Я отрываю чью-то руку, и мне противно. Мне отвратительны его крики, я не люблю боль и не люблю ее причинять, но так устроен мир. Так устроены мы. Конечно, если я не съем его целиком, если останется достаточно, то он поднимется и вернется с нами в аэропорт, отчего, быть может, вечером мне будет не так гадко. Я всем его представлю, а потом мы, наверное, постоим и помычим. Теперь уже сложно сказать, что такое "друзья".
По-моему, что-то в этом духе. Если только я удержу себя в руках, если я оставлю достаточно… Но я, конечно, не оставлю. Не могу. Как всегда, я хватаюсь за самое вкусное, за то, от чего моя голова снова озаряется, как нутро проектора. Я съедаю мозг, и примерно тридцать секунд я помню. Парады, запах духов, музыку… жизнь.
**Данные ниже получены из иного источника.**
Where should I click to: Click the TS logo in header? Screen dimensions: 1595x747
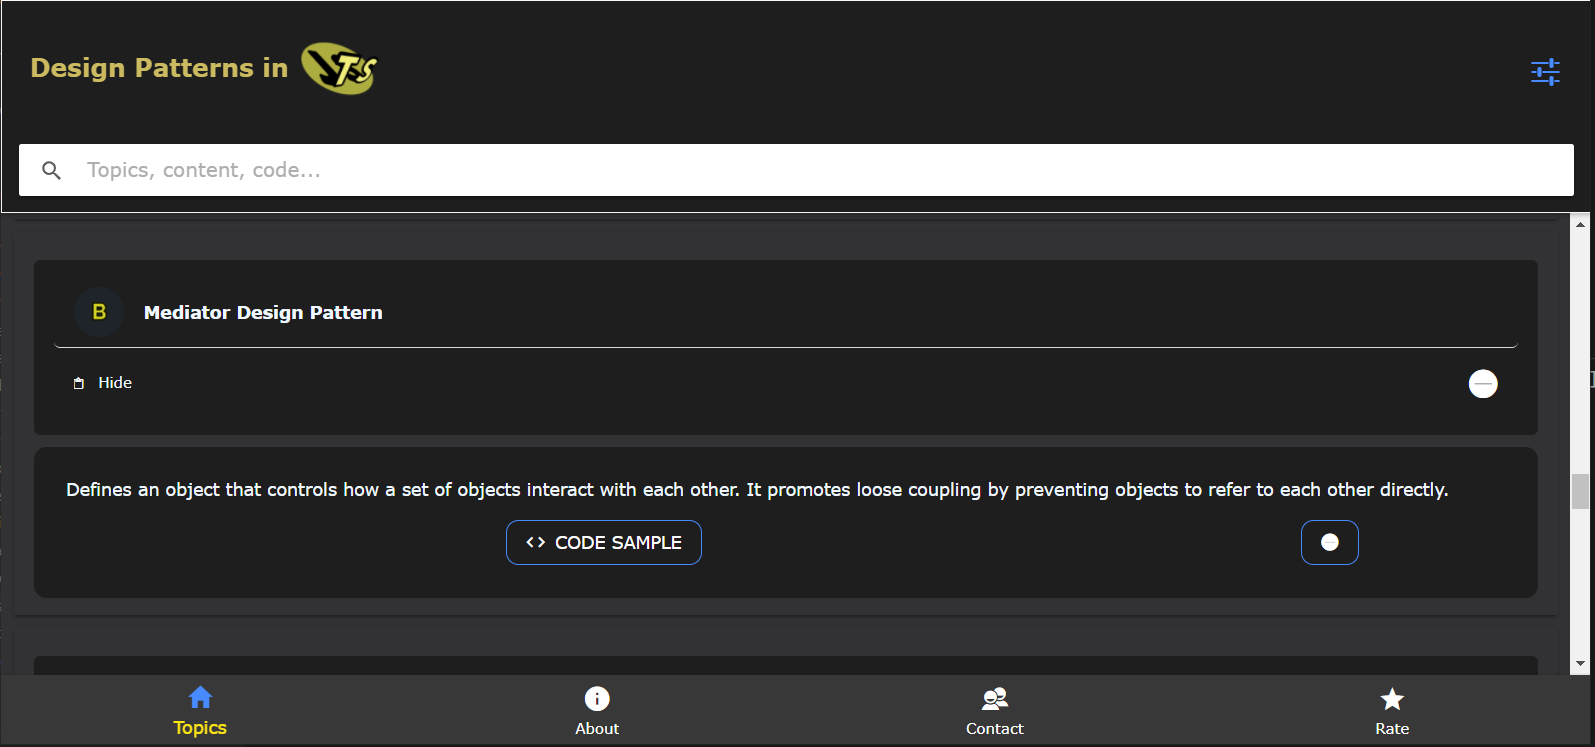click(339, 68)
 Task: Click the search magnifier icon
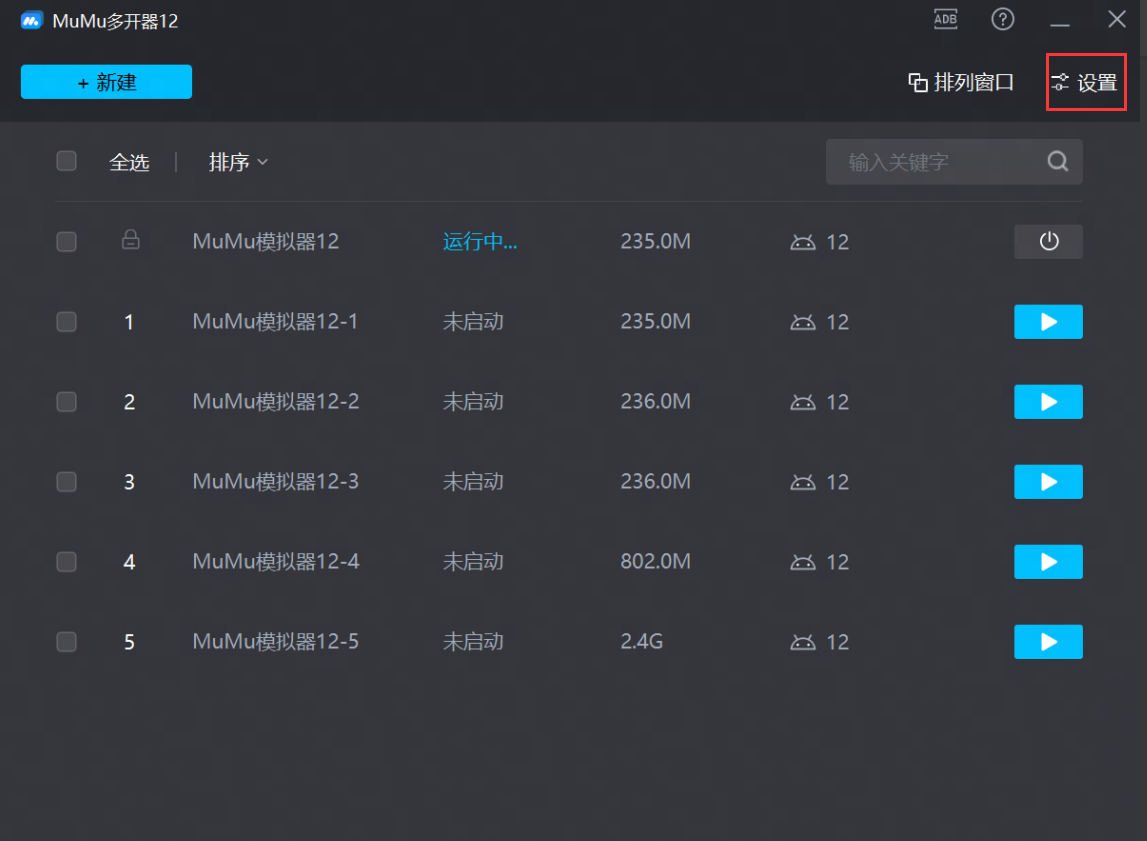(x=1058, y=162)
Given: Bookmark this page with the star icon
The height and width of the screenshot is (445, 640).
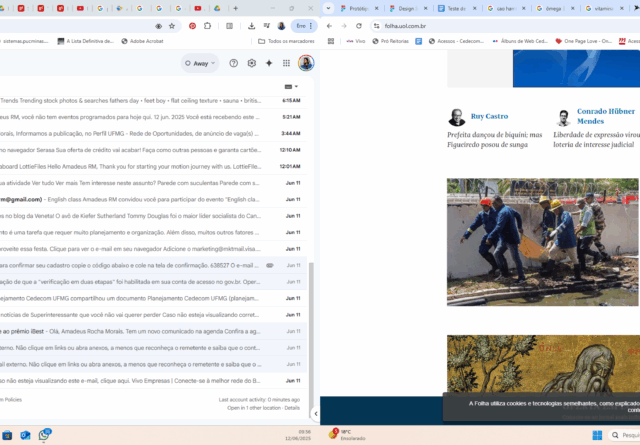Looking at the screenshot, I should tap(172, 26).
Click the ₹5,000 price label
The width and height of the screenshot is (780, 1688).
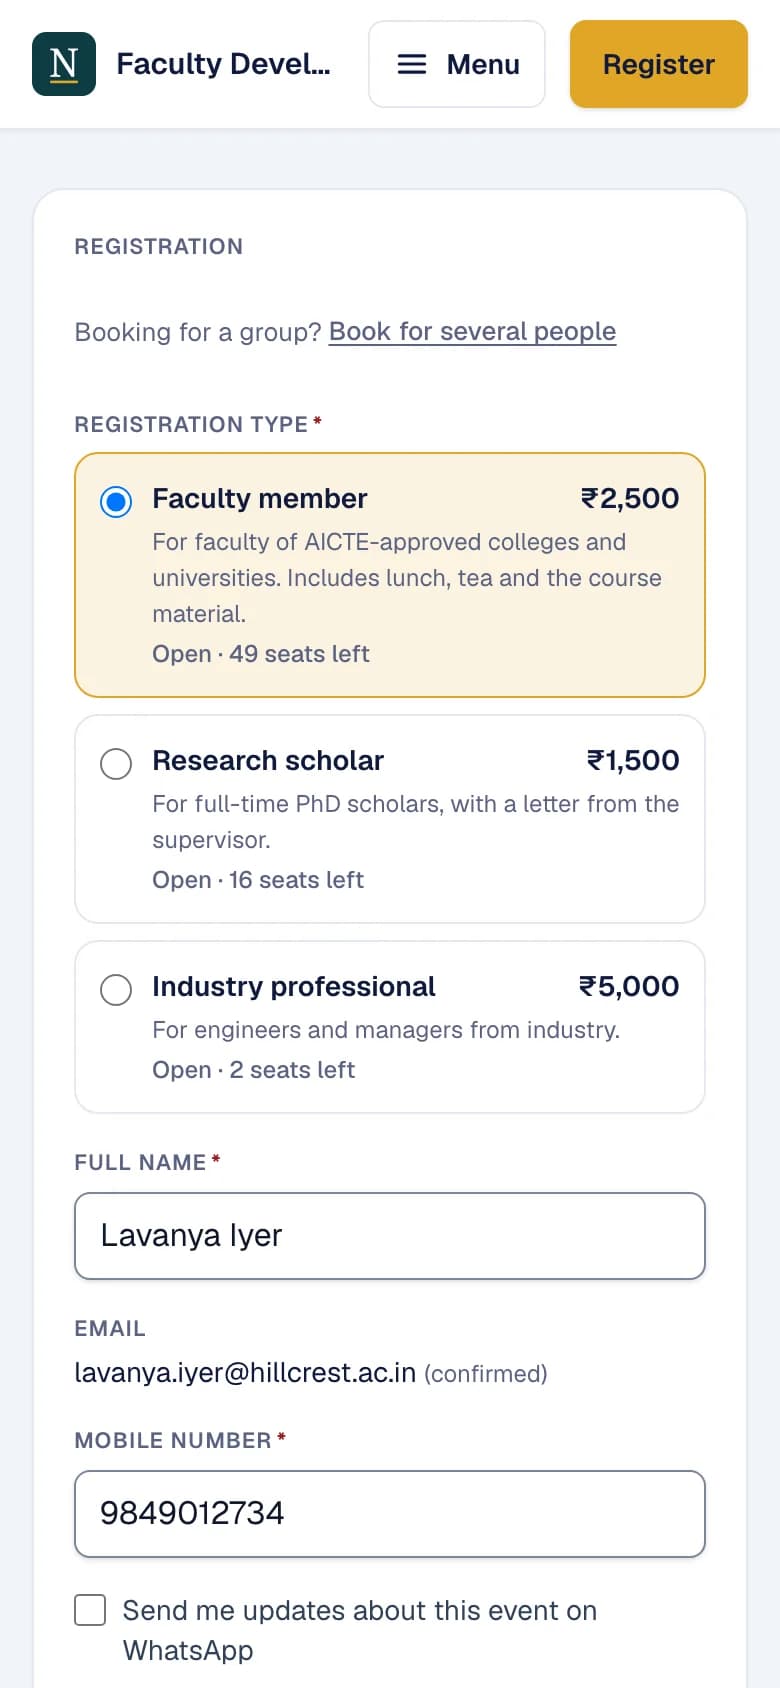tap(629, 986)
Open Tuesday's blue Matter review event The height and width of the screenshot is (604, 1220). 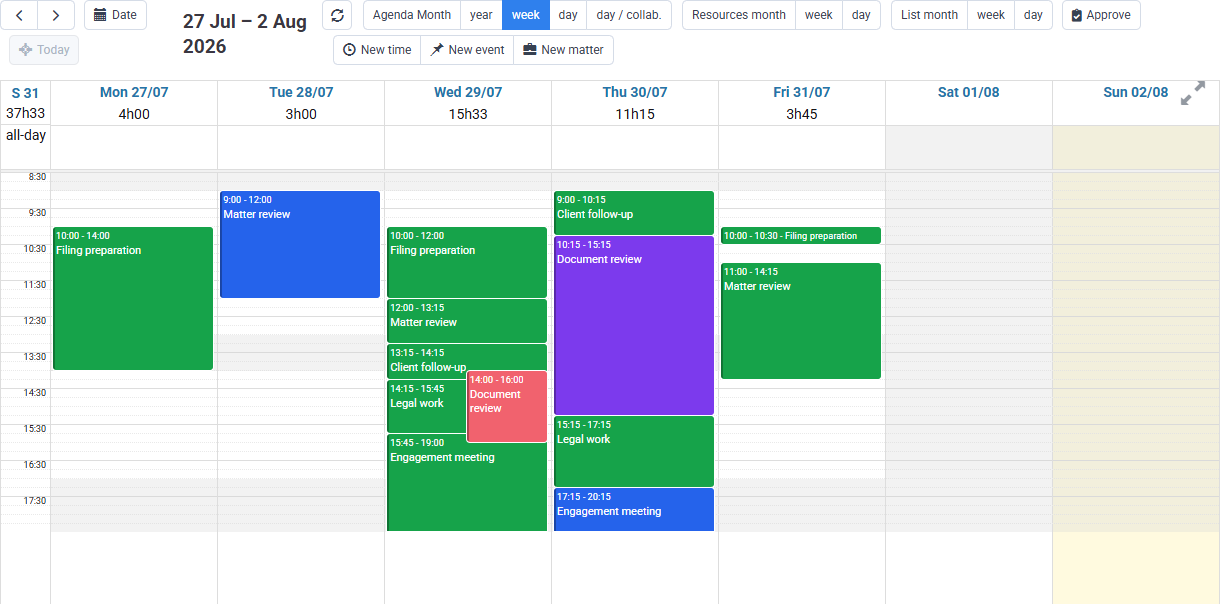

Потом все угасает, я поднимаюсь, и мы тащимся прочь из города, все такого же холодного и серого, как и прежде… Но чувствуем себя немного лучше.
Не сказать чтобы "хорошо", и, конечно, "живыми" нас тоже не напить… разве чуть менее мертвыми. На большее не стоит и рассчитывать. Город исчезает вдали, и я волочусь позади всех. Мои шаги чуть тяжелее, чем у остальных. М отстает, дожидается меня и хлопает по плечу. Он знает, как мне противно многое из того, что для всех — рутина. Знает, что я чувствительнее многих.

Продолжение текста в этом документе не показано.